Что сделать
[1] Объясните, почему, как утверждает газета в выбранном тексте, плакаты в окне «Роста» доставляли удовольствие футуристам. Ответ дайте в одном–трех предложениях.
[2] Перепишите из выбранного текста без изменений отрывок от «Уезжал Маяковский в» до «они доставляли удовольствие?» включительно.
=== Выбранный текст ===
Уезжал Маяковский в свой первый вояж, радостно одержимый ожиданием встреч и впечатлений, а вслед ему неслось улюлюканье газет во главе с «Правдой». Центральный орган большевиков еще 8 сентября 1921 года открыл кампанию вовсе не литературного свойства, а политического освистывания поэта статьей заведующего партийным Агитпропом Л. Сосновского «Довольно “маяковщины”».

«Видели ли вы на Тверской, – вопрошала газета, – в окне “Роста” выставляющиеся раньше цветные, размалеванные, якобы революционные плакаты? Теперь их, к счастью, нет. Но раньше они оскорбляли глаз круглосуточно. Кому они доставляли удовольствие?

Гг. футуристам. Ибо они получают за них фантастические гонорары. Раз-два кистью – и готова картина. По такому-то параграфу заплатить художнику с дюйма…

Прибавлена к нелепому рисунку пара нелепых строк якобы стихов…

Заразилась и провинция. Нашлись и там ловкачи, подражатели Маяковского, великовозрастные остолопы, не умеющие рисовать и не желающие этому делу учиться, но желающие “жрррать” по самому высокому тарифу…»
=== Материал ===
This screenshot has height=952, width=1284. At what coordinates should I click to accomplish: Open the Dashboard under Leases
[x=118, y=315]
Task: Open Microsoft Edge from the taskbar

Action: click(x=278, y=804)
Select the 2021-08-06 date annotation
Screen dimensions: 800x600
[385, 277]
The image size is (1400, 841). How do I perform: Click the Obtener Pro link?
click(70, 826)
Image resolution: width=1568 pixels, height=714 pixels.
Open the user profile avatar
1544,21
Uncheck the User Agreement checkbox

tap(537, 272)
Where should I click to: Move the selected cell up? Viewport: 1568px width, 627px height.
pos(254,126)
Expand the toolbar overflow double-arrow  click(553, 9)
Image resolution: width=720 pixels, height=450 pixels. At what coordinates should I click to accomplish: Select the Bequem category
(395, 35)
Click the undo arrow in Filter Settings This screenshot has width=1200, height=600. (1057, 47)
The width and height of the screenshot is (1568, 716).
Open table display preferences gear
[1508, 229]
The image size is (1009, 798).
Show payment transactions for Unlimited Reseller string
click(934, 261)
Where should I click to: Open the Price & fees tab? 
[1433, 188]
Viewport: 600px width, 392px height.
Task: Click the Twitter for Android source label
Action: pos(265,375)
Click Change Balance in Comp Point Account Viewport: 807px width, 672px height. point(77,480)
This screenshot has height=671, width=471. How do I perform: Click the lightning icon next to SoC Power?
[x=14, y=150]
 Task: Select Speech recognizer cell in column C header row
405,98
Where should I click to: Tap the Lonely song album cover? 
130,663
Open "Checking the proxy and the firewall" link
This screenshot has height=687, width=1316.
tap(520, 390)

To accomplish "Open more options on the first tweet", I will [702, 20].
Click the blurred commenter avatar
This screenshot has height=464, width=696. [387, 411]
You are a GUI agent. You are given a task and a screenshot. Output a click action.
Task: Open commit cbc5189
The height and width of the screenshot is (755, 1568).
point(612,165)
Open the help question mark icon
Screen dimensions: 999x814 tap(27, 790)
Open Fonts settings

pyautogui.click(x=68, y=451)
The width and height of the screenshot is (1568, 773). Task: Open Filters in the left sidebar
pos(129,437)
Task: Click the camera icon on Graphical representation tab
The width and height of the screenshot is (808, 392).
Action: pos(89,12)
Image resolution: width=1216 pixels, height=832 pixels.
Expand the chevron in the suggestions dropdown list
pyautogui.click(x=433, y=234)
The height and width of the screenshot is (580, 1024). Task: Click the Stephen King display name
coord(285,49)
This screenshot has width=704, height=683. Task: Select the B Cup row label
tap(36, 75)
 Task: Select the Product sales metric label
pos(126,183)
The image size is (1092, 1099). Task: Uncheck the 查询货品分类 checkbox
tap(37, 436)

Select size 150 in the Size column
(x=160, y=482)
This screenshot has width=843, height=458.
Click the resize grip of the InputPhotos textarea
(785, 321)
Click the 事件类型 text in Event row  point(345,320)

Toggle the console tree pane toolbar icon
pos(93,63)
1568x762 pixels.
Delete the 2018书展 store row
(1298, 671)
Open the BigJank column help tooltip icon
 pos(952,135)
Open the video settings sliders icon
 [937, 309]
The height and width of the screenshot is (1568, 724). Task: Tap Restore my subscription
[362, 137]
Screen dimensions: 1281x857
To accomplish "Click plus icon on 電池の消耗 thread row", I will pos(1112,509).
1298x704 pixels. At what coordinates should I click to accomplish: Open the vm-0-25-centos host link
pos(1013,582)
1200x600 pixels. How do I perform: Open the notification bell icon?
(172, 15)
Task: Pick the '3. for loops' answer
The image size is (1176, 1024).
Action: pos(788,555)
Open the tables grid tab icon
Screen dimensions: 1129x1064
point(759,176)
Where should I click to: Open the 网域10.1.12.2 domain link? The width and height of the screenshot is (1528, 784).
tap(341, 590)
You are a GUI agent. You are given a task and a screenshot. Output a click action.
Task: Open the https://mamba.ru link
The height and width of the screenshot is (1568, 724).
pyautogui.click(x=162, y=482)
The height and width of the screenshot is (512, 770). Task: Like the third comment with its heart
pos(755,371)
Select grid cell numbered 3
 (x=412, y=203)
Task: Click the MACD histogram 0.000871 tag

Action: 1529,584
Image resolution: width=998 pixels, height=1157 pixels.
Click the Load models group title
===
Полные ответы
[1] По словам газеты, футуристам эти плакаты нравились потому, что за них они получали фантастические гонорары. Газета добавляет, что картина делалась за раз-два кистью, а художнику платили по параграфу с дюйма.

[2]
Уезжал Маяковский в свой первый вояж, радостно одержимый ожиданием встреч и впечатлений, а вслед ему неслось улюлюканье газет во главе с «Правдой». Центральный орган большевиков еще 8 сентября 1921 года открыл кампанию вовсе не литературного свойства, а политического освистывания поэта статьей заведующего партийным Агитпропом Л. Сосновского «Довольно “маяковщины”».

«Видели ли вы на Тверской, – вопрошала газета, – в окне “Роста” выставляющиеся раньше цветные, размалеванные, якобы революционные плакаты? Теперь их, к счастью, нет. Но раньше они оскорбляли глаз круглосуточно. Кому они доставляли удовольствие?